Members of the Israel Defense Forces intelligence and cyberwarfare Unit 8200, in 2013.
Moti Milrod

Machines learn from experience

The system’s components are built from the compilation of large databases together with an increasingly rapid ability to detect anomalies in the data (such as locating the cellphone of a person with a dangerous background in a sensitive place for an attack), on which deterrence can be based. Y. describes the progress that had been made in the ability of computers to establish human-like awareness and to think. He does not foresee a dystopian future in which machines will seize control of humans and make strategic decisions. However, he writes about the “development of cognitive ability,” such as the collection and analysis of information, its processing and reorganization, and the ability of machines to learn from experience in order to give feedback, make evaluations and even arrive at conclusions.

Y. describes “synergetic learning between humans and machines,” which will make it possible to understand and analyze subjects that the human brain cannot process on its own. He mentions a term from his youth as a yeshiva student – “havruta” – which refers to learning together and drawing on knowledge that is acquired from an encounter between different points of view. 

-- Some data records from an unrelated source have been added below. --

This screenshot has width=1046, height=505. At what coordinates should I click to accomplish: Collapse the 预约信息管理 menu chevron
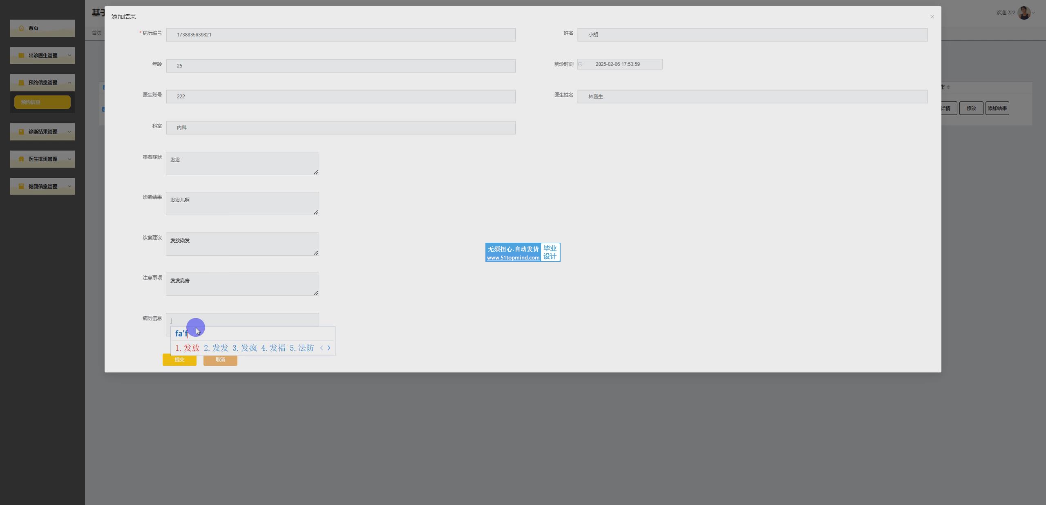69,83
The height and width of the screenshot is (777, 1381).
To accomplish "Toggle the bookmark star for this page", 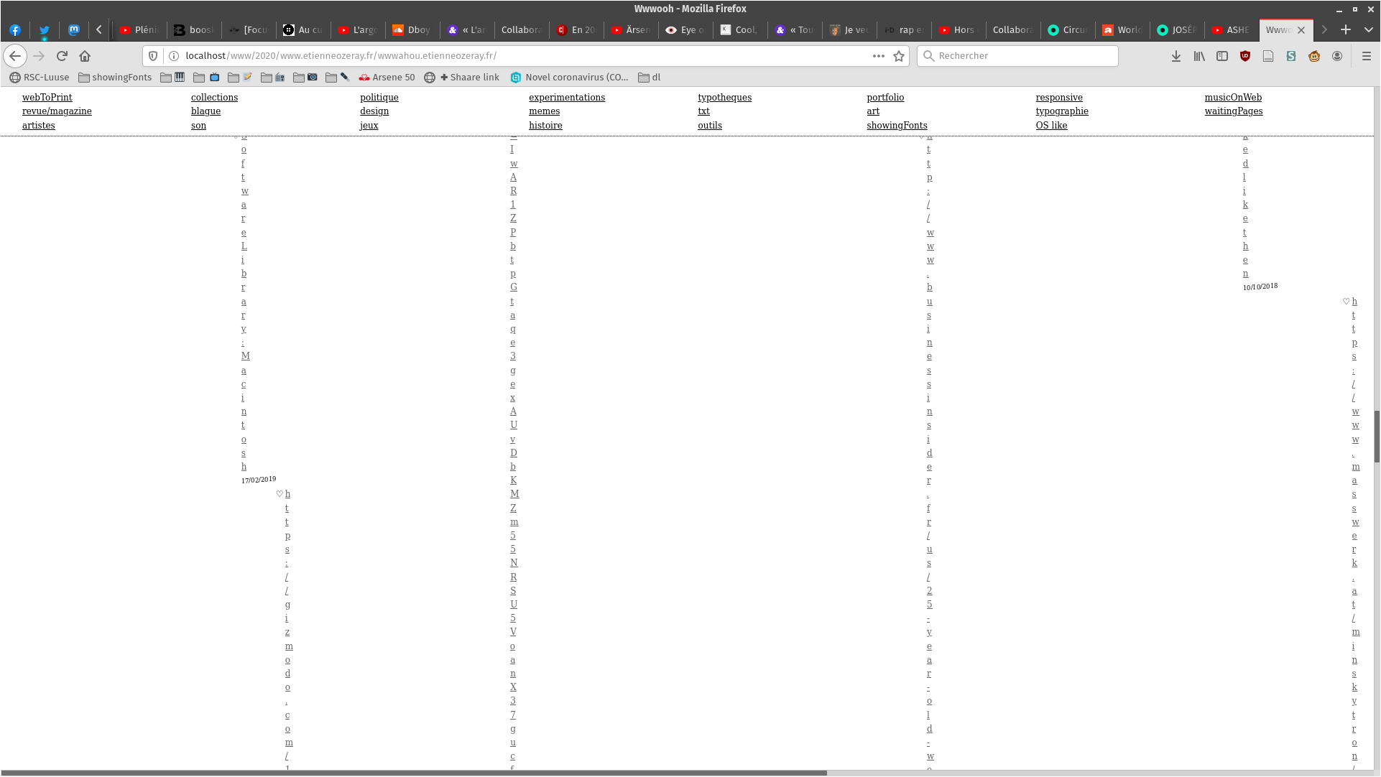I will tap(899, 56).
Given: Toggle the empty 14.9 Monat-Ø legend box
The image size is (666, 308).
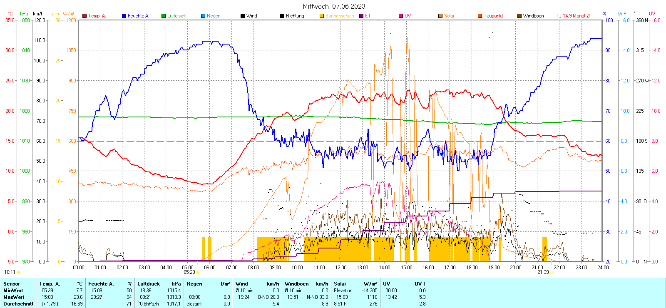Looking at the screenshot, I should point(559,16).
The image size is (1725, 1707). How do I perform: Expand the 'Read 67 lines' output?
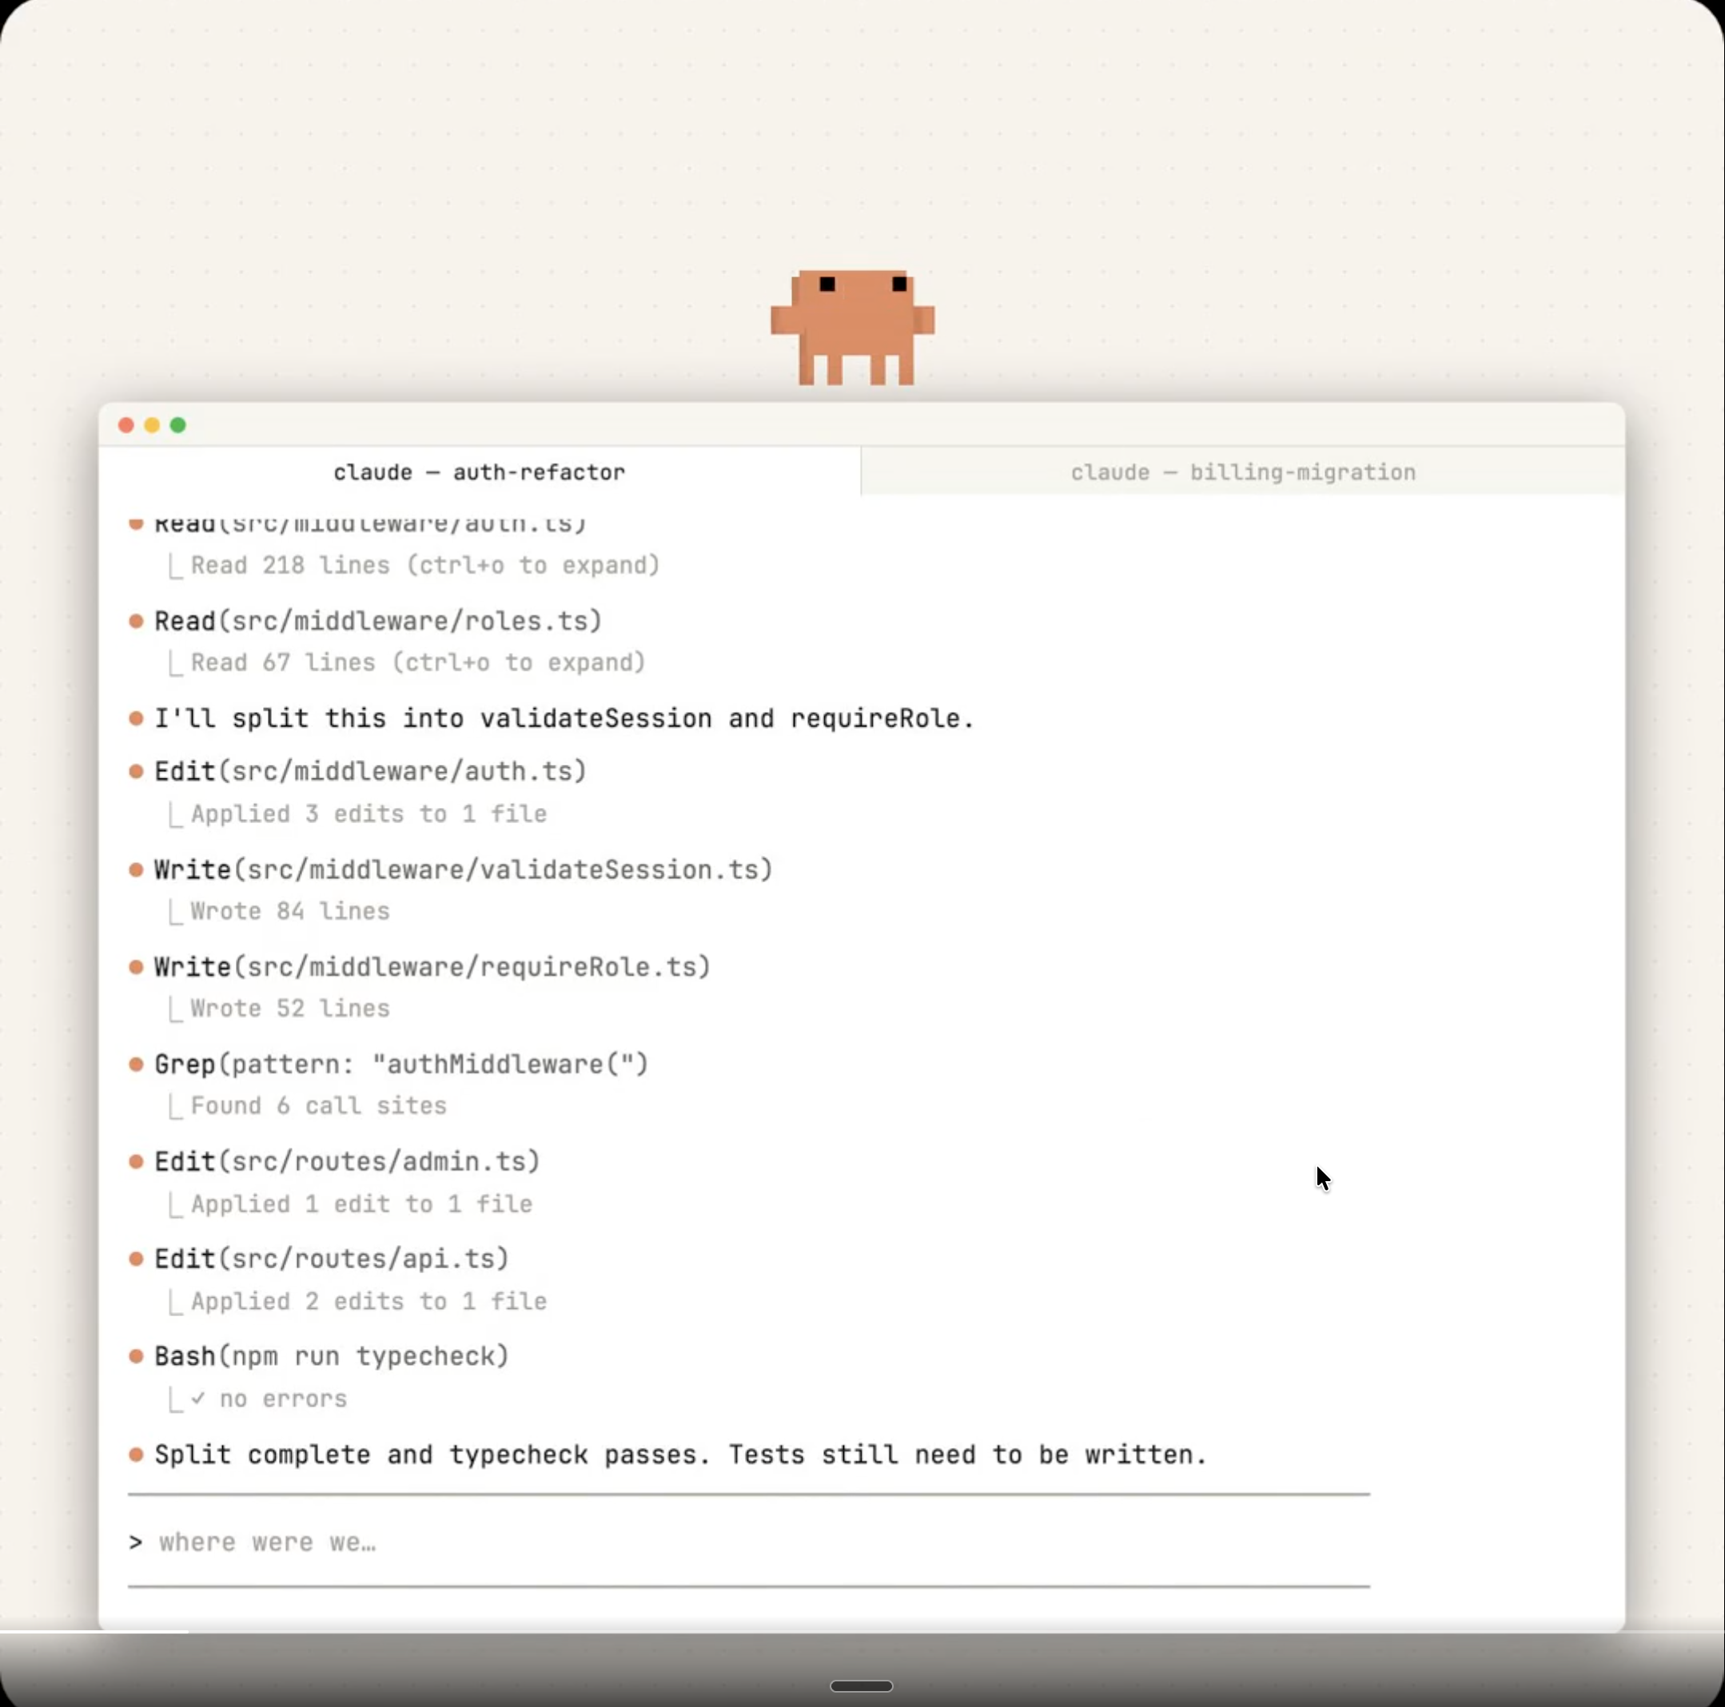418,662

The point of departure for a discussion of these processes, he writes, is that the past four or five decades were only “‘foreplay’ for the big changes that are about to occur in the coming years.” Thus, the machine’s “ability to perform human cognition,” combined with the “ability of the Human-Machine Team to learn together and think together will create a new world.” 

The examples he cites are from the world of national security but are relevant, the author argues, to other fields, such as the economy, health care and personal security. In short, “AI is changing the basic rules.”

He also discusses the growing difficulty of protecting borders from terrorist attacks and the specific Israeli problem of dealing with Hezbollah’s arsenal of missiles and rockets, which are hidden among a civilian population. Uncovering the rockets is difficult, Y. writes, and it’s highly problematic to attack the launchers without inflicting casualties on a large number of innocent civilians. He notes that in the “Lebanon War in 2006, more than 40,000 rockets were fired by Hezbollah into Israel over a period of 33 days. For the next war … Hezbollah plans to fire thousands of rockets against Israel every day,” some of them high-precision projectiles. 

AI will be mustered for the location and identification effort. In the meantime, some of these processes were already manifested in Operation Guardian of the Walls in the Gaza Strip last May. In the decades ahead, Y. writes, analysts who analyze language (recordings and computer printouts) and aerial photographs will gradually disappear and be replaced by machines. Already within five years, there will be no further need for 80 percent of the listeners in intelligence organizations, because that job will be handled by computers. A large part of intelligence gather will be conducted by thousands of drones.

The military challenge facing Israel will be to forge a tighter connection between the “fire” effort (the attacks) and the intelligence effort (the data), in a manner that will locate targets for an attack in real time, while causing minimum damage to civilians. The pressure on the enemy in a war will make them want to end it earlier, but “there is a human bottleneck,” because humans do not have the ability to process so much data. The answer lies in the human-machine team.

Like Chief of Staff Aviv Kochavi, Y. describes a “targets machine,” based on intelligence, as a “game changer” that could obtain victory for Israel in a war. The AI revolution, he writes, gives humans new glasses to look through for every challenge and mission.